> _Selection_:
★ ★ ★ ★ ★

# I'd love a pair of these



## Pyror (Nov 7, 2004)

Just thought i'd share a photo of some Red-Barred Dragons (_Ctenophorus vadnappa_) I woud love to get a pair of these guys (and i know a breeder too...). Only thing is here in NSW, we need a class 2 licence to obtain them. Which wouldn't be a problem, i could upgrade my licence. The problem being i've already payed for my current licence for the next 4 years, and unless they offer some kind of "pay the difference scheme" that's going to be $120 down the drain...

Never the less, gorgeous looking dragons aren't they?


----------



## Puppy (Nov 7, 2004)

*RE: I*

They are gorgeous . 

Aww :x sucks how the system for licence fees works! It would make more sense if you just had to pay an upgrade fee. For a Class 2 licence in NSW you'll need to have kept Class 1 reptiles for 2 years too.


----------



## dobermanmick (Nov 7, 2004)

*RE: I*

Yeah they are gorgeous (u 2 puppy ) how much are they to buy ?


----------



## jimmy_the_kid (Nov 7, 2004)

*RE: I*

lol arnt u married dobermanmick u better watch out comments like that might get u whiped unless its snakegirl there using ur acount then compliment away lol


----------



## Pyror (Nov 7, 2004)

*RE: I*

You don't see them for sale very often at all, but i've been told that they'll sell for around $400 - $500 a pair.


----------



## jimmy_the_kid (Nov 7, 2004)

*RE: I*

btw lovley looking dragons how much is the breeder asking for what eva he has


----------



## Fuscus (Nov 7, 2004)

*RE: I*

Seen them in the wild. Sometime the red just glows.
And Puppy ( if that is you ) is absolutely stunning.


----------



## Puppy (Nov 7, 2004)

*Re: RE: I*



dobermanmick said:


> Yeah they are gorgeous (u 2 puppy ) how much are they to buy ?



*LOL* Thanks and is that an immediate reaction evolved from my previous complaint?  You learn fast and have great habits. Snakegirl is your wife? You lucky duck!




Pyror said:


> You don't see them for sale very often at all, but i've been told that they'll sell for around $400 - $500 a pair.



Think I saw them for sale a while ago for $250 each, so that's about right. Do you know why they are listed as Class 2? Do they have higher requirements?

★ ★ ★ ★ ★

> _Records supplied_:
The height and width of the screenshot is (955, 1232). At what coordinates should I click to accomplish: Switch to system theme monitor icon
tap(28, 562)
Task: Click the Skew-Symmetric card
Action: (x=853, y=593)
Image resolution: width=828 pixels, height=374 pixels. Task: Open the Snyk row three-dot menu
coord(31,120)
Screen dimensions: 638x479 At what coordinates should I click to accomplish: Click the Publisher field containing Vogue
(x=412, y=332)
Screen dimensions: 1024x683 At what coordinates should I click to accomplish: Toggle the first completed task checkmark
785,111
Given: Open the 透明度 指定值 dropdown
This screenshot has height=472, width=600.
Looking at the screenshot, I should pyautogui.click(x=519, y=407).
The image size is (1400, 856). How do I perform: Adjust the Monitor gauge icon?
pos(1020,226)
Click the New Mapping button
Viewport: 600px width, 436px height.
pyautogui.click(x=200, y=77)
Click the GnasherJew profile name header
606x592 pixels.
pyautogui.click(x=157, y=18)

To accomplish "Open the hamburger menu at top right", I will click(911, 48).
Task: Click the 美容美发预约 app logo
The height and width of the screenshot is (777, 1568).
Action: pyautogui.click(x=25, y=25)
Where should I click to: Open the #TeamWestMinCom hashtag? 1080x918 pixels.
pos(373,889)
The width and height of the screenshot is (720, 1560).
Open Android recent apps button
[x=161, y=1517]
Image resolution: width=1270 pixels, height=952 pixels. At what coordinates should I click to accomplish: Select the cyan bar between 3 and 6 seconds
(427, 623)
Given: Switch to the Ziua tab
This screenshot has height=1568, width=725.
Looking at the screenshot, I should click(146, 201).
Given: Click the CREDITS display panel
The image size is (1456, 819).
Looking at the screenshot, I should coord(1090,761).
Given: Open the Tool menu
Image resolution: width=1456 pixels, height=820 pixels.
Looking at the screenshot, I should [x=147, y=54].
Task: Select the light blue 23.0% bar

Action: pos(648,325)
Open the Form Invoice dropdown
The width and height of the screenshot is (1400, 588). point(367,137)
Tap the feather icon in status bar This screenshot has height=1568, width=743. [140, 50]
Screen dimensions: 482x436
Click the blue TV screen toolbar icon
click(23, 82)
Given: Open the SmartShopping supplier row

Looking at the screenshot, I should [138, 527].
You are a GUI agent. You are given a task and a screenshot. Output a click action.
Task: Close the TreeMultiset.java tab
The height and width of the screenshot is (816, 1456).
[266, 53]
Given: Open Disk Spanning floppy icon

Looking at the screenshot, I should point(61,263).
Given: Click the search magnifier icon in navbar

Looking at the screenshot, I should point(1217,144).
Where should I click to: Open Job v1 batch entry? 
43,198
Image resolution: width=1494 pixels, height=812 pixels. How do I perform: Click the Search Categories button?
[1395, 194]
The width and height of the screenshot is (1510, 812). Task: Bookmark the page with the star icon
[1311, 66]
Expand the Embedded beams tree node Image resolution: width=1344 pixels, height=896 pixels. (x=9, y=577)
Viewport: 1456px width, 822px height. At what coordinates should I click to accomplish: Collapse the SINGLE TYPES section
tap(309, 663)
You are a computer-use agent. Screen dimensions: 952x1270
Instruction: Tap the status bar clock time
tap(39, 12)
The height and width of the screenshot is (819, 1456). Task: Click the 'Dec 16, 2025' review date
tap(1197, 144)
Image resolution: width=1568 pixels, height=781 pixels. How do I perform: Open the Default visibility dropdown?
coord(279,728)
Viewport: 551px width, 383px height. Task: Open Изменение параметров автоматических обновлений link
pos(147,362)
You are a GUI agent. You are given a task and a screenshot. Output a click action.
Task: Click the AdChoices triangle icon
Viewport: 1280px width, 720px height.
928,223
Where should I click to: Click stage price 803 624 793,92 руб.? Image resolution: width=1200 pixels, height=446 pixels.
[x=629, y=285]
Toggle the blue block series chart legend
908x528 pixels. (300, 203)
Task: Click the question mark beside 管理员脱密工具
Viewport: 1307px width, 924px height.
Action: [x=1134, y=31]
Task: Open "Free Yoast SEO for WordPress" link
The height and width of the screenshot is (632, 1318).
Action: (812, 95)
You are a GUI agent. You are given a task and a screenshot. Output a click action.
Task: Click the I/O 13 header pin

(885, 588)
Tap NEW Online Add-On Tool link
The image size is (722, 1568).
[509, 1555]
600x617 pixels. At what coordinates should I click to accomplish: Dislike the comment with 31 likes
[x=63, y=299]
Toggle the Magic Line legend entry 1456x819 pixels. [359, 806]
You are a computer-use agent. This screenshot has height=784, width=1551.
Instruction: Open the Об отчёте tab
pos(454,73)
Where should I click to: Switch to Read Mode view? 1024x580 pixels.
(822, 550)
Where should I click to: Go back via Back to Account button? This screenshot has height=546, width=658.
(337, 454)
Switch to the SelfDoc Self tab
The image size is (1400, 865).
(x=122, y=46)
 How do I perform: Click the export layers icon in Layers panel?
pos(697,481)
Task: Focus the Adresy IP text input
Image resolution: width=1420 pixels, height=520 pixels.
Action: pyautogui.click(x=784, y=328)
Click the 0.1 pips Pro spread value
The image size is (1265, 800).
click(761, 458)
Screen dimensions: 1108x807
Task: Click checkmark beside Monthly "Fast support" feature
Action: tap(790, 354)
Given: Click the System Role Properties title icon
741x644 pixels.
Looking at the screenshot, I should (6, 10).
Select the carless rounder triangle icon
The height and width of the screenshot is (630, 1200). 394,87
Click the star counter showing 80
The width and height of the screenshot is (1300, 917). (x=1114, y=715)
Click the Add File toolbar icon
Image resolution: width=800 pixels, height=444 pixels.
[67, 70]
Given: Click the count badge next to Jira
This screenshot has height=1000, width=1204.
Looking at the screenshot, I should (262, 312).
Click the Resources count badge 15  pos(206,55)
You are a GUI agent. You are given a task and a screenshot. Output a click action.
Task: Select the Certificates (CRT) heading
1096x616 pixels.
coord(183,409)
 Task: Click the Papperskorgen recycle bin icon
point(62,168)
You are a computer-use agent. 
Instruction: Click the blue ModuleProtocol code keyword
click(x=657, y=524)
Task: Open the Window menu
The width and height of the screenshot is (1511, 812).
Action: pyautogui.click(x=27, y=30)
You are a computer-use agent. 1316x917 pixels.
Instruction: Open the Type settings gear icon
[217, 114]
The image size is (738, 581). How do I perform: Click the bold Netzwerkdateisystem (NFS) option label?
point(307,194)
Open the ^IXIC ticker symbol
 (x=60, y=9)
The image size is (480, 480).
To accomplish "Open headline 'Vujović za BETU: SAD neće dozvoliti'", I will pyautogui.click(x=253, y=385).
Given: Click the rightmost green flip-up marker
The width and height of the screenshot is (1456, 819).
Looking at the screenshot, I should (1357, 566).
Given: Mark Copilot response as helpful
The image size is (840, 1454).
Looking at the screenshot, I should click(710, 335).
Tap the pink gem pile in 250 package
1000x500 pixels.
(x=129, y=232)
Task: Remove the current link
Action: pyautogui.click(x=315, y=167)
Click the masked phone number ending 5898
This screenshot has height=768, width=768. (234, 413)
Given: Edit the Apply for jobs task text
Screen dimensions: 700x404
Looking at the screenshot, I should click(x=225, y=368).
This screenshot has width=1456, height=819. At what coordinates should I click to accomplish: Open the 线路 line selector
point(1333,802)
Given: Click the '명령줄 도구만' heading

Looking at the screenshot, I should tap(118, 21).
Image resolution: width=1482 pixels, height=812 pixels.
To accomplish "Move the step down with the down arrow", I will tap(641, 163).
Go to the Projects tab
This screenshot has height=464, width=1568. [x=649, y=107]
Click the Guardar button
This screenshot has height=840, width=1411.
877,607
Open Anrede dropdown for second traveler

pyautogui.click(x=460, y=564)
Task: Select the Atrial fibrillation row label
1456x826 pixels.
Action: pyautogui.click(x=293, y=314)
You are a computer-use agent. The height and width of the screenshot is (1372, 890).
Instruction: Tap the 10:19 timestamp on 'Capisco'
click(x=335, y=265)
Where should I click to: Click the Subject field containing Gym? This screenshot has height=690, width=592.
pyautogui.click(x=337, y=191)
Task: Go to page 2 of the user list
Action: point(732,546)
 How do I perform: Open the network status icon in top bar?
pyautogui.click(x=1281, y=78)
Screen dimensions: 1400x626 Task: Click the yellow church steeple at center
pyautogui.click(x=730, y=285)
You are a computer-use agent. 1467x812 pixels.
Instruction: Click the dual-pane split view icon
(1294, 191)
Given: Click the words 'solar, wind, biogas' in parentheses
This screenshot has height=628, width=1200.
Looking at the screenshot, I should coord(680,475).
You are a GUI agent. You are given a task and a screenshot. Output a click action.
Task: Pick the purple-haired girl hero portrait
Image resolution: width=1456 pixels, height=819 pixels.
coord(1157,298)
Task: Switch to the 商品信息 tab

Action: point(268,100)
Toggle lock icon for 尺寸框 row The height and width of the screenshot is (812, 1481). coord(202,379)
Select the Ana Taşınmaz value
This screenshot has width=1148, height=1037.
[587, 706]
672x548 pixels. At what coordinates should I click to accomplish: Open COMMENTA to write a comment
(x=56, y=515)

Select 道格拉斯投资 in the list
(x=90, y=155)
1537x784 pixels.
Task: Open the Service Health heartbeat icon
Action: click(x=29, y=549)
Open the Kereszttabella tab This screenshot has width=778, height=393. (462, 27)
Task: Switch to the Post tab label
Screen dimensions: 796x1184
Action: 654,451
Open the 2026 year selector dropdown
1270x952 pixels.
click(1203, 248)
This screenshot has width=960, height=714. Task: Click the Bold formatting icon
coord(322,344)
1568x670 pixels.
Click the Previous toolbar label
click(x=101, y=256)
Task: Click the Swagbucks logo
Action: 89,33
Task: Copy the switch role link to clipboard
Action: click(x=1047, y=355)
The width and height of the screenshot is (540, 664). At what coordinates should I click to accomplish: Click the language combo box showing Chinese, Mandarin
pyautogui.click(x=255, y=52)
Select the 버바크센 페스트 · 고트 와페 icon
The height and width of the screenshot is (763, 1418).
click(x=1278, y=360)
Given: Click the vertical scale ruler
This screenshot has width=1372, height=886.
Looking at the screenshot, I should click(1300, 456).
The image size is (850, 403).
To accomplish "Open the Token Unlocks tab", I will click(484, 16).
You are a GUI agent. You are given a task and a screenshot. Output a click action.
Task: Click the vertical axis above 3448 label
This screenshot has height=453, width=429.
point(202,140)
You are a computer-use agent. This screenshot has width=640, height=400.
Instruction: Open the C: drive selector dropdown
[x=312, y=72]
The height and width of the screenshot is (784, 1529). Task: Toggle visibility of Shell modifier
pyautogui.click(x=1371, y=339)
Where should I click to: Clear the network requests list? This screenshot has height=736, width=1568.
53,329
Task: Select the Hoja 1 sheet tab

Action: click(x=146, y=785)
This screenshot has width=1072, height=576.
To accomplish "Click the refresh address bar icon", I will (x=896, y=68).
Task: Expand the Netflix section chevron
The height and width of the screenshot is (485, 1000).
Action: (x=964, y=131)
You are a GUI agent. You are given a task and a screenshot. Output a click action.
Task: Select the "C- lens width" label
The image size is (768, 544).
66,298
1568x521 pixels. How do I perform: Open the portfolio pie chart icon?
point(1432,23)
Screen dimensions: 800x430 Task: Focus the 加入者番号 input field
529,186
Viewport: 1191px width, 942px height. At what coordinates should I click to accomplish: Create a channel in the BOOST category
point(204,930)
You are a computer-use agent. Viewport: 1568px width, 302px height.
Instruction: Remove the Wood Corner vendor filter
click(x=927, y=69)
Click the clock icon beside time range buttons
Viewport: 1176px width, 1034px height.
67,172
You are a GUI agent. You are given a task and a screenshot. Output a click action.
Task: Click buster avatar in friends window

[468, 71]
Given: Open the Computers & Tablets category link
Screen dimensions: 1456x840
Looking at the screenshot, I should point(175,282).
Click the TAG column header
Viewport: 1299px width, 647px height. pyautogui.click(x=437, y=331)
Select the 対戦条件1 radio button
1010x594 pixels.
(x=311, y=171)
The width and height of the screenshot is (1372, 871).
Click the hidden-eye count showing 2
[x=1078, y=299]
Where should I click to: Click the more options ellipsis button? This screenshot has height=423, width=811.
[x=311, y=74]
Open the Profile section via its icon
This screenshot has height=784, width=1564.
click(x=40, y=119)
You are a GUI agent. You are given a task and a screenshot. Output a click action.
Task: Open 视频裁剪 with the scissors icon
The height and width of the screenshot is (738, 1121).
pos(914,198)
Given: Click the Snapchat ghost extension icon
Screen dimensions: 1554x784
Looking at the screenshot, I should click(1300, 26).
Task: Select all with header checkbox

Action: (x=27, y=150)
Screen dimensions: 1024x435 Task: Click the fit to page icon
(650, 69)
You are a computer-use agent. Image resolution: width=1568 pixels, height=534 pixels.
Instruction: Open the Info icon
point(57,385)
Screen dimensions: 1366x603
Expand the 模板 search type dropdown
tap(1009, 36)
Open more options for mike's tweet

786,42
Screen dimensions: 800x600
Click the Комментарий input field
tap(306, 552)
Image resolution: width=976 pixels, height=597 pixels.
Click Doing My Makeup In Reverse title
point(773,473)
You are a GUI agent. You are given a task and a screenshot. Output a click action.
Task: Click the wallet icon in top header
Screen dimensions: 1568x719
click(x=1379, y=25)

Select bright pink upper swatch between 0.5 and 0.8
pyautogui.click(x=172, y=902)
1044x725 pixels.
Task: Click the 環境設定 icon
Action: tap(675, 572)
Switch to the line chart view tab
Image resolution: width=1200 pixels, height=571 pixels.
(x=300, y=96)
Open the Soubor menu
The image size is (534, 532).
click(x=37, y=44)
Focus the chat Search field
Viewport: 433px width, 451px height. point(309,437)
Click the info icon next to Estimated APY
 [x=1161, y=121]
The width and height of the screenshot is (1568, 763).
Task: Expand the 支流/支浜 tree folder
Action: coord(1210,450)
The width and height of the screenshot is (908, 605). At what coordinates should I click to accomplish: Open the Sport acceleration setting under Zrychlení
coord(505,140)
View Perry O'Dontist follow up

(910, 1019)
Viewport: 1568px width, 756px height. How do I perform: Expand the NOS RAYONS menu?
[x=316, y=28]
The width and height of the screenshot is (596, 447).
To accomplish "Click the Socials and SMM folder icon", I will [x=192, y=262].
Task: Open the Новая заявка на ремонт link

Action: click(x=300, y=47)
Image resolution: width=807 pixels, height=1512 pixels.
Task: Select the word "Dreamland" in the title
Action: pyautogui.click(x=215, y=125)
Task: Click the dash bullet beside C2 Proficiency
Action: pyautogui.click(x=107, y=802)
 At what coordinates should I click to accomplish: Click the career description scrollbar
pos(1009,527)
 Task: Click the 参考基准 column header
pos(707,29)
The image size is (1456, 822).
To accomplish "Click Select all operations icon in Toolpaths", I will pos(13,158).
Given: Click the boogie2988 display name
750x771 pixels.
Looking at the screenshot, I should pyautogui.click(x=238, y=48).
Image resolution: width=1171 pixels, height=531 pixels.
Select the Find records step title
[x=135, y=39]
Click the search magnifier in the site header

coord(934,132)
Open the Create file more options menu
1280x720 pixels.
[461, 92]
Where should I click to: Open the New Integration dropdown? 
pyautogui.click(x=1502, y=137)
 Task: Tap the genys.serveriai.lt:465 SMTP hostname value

★ ★ ★ ★ ★

> _Exercise task_:
Extend the forum thread about Red-Barred Dragons, starting after its final post. The records have no connection to the forum thread on Red-Barred Dragons.

> _Task response_:
----------



## redline (Nov 8, 2004)

*RE: Re: RE: I*

nice lets all buy 1


----------



## Greebo (Nov 8, 2004)

*RE: Re: RE: I*

Oh great, another species to go on my list of things to get next.


----------



## Nephrurus (Nov 8, 2004)

*RE: Re: RE: I*

Bit too pricey for me. Very attractive none the less. I'd get some more gecko species! Some of the large northern leaf tails were selling for about that much earlier this year.
BARGAIN!
-H


----------



## Puppy (Nov 8, 2004)

*Re: RE: I*



Fuscus said:


> Seen them in the wild. Sometime the red just glows.
> And Puppy ( if that is you ) is absolutely stunning.



What a nice comment to make. Thanks Fuscy  



Nephrurus said:


> Some of the large northern leaf tails were selling for about that much earlier this year.
> BARGAIN!



Nephrururus If we saw the same ads...I think they went for around $250? What are they usually worth?


----------



## Nephrurus (Nov 8, 2004)

*RE: Re: RE: I*

I dont know what they're normally worth, they are seldom seen for sale. They are really worth what someone is prepared to pay.
The big leaf tails are quite hard to get hold of. 
I think $250-300 is probably about right.


----------



## Simon_Archibald (Nov 8, 2004)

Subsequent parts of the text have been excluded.